START Material for this exercise
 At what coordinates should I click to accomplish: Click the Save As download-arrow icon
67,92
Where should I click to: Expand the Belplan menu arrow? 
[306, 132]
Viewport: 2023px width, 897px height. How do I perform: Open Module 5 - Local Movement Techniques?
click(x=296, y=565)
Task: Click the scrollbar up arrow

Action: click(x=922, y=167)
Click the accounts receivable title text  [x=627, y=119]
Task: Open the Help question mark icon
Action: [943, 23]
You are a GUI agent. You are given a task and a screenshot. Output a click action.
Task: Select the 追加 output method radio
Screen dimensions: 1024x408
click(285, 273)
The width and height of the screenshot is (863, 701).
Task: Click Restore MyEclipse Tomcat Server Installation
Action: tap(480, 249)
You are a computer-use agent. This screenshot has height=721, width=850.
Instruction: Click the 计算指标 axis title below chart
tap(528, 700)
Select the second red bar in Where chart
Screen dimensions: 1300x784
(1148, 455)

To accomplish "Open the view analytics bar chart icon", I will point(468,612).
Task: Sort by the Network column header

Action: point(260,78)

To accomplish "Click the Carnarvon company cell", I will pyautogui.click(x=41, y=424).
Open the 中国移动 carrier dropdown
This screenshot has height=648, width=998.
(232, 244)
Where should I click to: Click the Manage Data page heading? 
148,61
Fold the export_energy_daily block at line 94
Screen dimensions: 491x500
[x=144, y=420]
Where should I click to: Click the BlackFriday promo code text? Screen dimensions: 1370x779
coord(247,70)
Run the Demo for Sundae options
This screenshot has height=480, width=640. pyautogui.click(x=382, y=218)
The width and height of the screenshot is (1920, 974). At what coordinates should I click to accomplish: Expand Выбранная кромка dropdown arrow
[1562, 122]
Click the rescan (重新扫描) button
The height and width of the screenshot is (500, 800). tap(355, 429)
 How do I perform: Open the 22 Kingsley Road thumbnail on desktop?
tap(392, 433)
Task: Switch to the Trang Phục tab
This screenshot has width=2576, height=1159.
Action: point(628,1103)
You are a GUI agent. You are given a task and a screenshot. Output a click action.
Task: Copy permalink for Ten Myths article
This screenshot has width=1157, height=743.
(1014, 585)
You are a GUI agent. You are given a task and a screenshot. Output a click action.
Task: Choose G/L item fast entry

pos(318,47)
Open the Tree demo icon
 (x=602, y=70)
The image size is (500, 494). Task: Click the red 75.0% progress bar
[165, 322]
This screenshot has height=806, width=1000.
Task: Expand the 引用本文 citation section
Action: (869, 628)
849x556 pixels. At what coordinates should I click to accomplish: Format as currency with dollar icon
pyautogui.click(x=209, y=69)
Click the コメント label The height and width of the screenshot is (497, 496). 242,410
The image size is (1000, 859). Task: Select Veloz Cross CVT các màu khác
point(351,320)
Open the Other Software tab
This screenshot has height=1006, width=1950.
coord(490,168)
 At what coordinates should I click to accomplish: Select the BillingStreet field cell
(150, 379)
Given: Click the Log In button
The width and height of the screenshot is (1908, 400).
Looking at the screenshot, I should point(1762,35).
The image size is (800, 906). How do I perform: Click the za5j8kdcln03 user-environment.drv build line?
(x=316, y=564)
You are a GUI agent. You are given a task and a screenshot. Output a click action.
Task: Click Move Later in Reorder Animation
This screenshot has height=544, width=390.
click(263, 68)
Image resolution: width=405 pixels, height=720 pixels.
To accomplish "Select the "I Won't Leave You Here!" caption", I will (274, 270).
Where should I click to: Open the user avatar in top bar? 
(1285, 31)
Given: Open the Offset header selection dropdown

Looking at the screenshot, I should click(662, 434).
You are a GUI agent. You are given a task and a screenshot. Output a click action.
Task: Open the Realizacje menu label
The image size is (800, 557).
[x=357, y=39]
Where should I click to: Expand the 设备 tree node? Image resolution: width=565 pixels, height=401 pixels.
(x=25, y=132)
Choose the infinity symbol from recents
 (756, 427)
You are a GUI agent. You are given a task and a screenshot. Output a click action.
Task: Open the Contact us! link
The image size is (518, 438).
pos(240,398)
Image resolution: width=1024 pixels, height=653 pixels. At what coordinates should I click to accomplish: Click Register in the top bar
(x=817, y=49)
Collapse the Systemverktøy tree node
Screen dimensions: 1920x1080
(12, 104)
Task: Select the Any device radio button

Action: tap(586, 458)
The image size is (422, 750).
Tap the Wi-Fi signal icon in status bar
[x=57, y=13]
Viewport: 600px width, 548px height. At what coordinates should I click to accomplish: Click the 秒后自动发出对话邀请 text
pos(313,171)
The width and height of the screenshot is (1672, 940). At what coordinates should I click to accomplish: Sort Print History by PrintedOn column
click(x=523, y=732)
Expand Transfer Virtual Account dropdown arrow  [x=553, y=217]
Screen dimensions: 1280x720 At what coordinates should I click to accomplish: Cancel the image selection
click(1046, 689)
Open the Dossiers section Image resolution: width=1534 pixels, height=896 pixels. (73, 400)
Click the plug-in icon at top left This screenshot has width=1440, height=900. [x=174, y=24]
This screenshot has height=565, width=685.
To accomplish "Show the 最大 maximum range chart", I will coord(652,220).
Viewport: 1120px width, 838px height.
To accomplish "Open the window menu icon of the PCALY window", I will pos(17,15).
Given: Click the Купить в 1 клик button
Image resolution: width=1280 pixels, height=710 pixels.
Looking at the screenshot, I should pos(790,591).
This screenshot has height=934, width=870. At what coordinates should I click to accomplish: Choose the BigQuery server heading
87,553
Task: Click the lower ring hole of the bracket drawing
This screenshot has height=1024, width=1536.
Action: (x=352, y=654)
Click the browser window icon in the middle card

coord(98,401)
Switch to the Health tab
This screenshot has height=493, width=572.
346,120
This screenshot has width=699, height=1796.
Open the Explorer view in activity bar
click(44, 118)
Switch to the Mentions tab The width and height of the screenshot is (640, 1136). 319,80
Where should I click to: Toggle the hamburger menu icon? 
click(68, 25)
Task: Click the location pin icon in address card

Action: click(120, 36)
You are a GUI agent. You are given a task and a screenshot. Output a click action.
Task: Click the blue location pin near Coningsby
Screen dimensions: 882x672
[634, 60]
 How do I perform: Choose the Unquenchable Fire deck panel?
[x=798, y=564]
END Material for this exercise
» About this task: Give back the whole listing above, identical in every line.

» Written solution:
 At what coordinates should I click to accomplish: Click the Save As download-arrow icon
67,92
Where should I click to: Expand the Belplan menu arrow? 
[306, 132]
Viewport: 2023px width, 897px height. How do I perform: Open Module 5 - Local Movement Techniques?
click(x=296, y=565)
Task: Click the scrollbar up arrow

Action: click(x=922, y=167)
Click the accounts receivable title text  [x=627, y=119]
Task: Open the Help question mark icon
Action: [943, 23]
You are a GUI agent. You are given a task and a screenshot. Output a click action.
Task: Select the 追加 output method radio
Screen dimensions: 1024x408
click(285, 273)
The width and height of the screenshot is (863, 701).
Task: Click Restore MyEclipse Tomcat Server Installation
Action: tap(480, 249)
You are a computer-use agent. This screenshot has height=721, width=850.
Instruction: Click the 计算指标 axis title below chart
tap(528, 700)
Select the second red bar in Where chart
Screen dimensions: 1300x784
(1148, 455)

To accomplish "Open the view analytics bar chart icon", I will point(468,612).
Task: Sort by the Network column header

Action: point(260,78)

To accomplish "Click the Carnarvon company cell", I will pyautogui.click(x=41, y=424).
Open the 中国移动 carrier dropdown
This screenshot has height=648, width=998.
(232, 244)
Where should I click to: Click the Manage Data page heading? 
148,61
Fold the export_energy_daily block at line 94
Screen dimensions: 491x500
[x=144, y=420]
Where should I click to: Click the BlackFriday promo code text? Screen dimensions: 1370x779
coord(247,70)
Run the Demo for Sundae options
This screenshot has height=480, width=640. pyautogui.click(x=382, y=218)
The width and height of the screenshot is (1920, 974). At what coordinates should I click to accomplish: Expand Выбранная кромка dropdown arrow
[1562, 122]
Click the rescan (重新扫描) button
The height and width of the screenshot is (500, 800). tap(355, 429)
 How do I perform: Open the 22 Kingsley Road thumbnail on desktop?
tap(392, 433)
Task: Switch to the Trang Phục tab
This screenshot has width=2576, height=1159.
Action: point(628,1103)
You are a GUI agent. You are given a task and a screenshot. Output a click action.
Task: Copy permalink for Ten Myths article
This screenshot has width=1157, height=743.
(1014, 585)
You are a GUI agent. You are given a task and a screenshot. Output a click action.
Task: Choose G/L item fast entry

pos(318,47)
Open the Tree demo icon
 (x=602, y=70)
The image size is (500, 494). Task: Click the red 75.0% progress bar
[165, 322]
This screenshot has height=806, width=1000.
Task: Expand the 引用本文 citation section
Action: (869, 628)
849x556 pixels. At what coordinates should I click to accomplish: Format as currency with dollar icon
pyautogui.click(x=209, y=69)
Click the コメント label The height and width of the screenshot is (497, 496). 242,410
The image size is (1000, 859). Task: Select Veloz Cross CVT các màu khác
point(351,320)
Open the Other Software tab
This screenshot has height=1006, width=1950.
coord(490,168)
 At what coordinates should I click to accomplish: Select the BillingStreet field cell
(150, 379)
Given: Click the Log In button
The width and height of the screenshot is (1908, 400).
Looking at the screenshot, I should point(1762,35).
The image size is (800, 906). How do I perform: Click the za5j8kdcln03 user-environment.drv build line?
(x=316, y=564)
You are a GUI agent. You are given a task and a screenshot. Output a click action.
Task: Click Move Later in Reorder Animation
This screenshot has height=544, width=390.
click(263, 68)
Image resolution: width=405 pixels, height=720 pixels.
To accomplish "Select the "I Won't Leave You Here!" caption", I will (274, 270).
Where should I click to: Open the user avatar in top bar? 
(1285, 31)
Given: Open the Offset header selection dropdown

Looking at the screenshot, I should click(662, 434).
You are a GUI agent. You are given a task and a screenshot. Output a click action.
Task: Open the Realizacje menu label
The image size is (800, 557).
[x=357, y=39]
Where should I click to: Expand the 设备 tree node? Image resolution: width=565 pixels, height=401 pixels.
(x=25, y=132)
Choose the infinity symbol from recents
 (756, 427)
You are a GUI agent. You are given a task and a screenshot. Output a click action.
Task: Open the Contact us! link
The image size is (518, 438).
pos(240,398)
Image resolution: width=1024 pixels, height=653 pixels. At what coordinates should I click to accomplish: Click Register in the top bar
(x=817, y=49)
Collapse the Systemverktøy tree node
Screen dimensions: 1920x1080
(12, 104)
Task: Select the Any device radio button

Action: tap(586, 458)
The image size is (422, 750).
Tap the Wi-Fi signal icon in status bar
[x=57, y=13]
Viewport: 600px width, 548px height. At what coordinates should I click to accomplish: Click the 秒后自动发出对话邀请 text
pos(313,171)
The width and height of the screenshot is (1672, 940). At what coordinates should I click to accomplish: Sort Print History by PrintedOn column
click(x=523, y=732)
Expand Transfer Virtual Account dropdown arrow  [x=553, y=217]
Screen dimensions: 1280x720 At what coordinates should I click to accomplish: Cancel the image selection
click(1046, 689)
Open the Dossiers section Image resolution: width=1534 pixels, height=896 pixels. (73, 400)
Click the plug-in icon at top left This screenshot has width=1440, height=900. [x=174, y=24]
This screenshot has height=565, width=685.
To accomplish "Show the 最大 maximum range chart", I will coord(652,220).
Viewport: 1120px width, 838px height.
To accomplish "Open the window menu icon of the PCALY window", I will pos(17,15).
Given: Click the Купить в 1 клик button
Image resolution: width=1280 pixels, height=710 pixels.
Looking at the screenshot, I should pos(790,591).
This screenshot has height=934, width=870. At what coordinates should I click to accomplish: Choose the BigQuery server heading
87,553
Task: Click the lower ring hole of the bracket drawing
This screenshot has height=1024, width=1536.
Action: (x=352, y=654)
Click the browser window icon in the middle card

coord(98,401)
Switch to the Health tab
This screenshot has height=493, width=572.
346,120
This screenshot has width=699, height=1796.
Open the Explorer view in activity bar
click(44, 118)
Switch to the Mentions tab The width and height of the screenshot is (640, 1136). 319,80
Where should I click to: Toggle the hamburger menu icon? 
click(68, 25)
Task: Click the location pin icon in address card

Action: click(120, 36)
You are a GUI agent. You are given a task and a screenshot. Output a click action.
Task: Click the blue location pin near Coningsby
Screen dimensions: 882x672
[634, 60]
 How do I perform: Choose the Unquenchable Fire deck panel?
[x=798, y=564]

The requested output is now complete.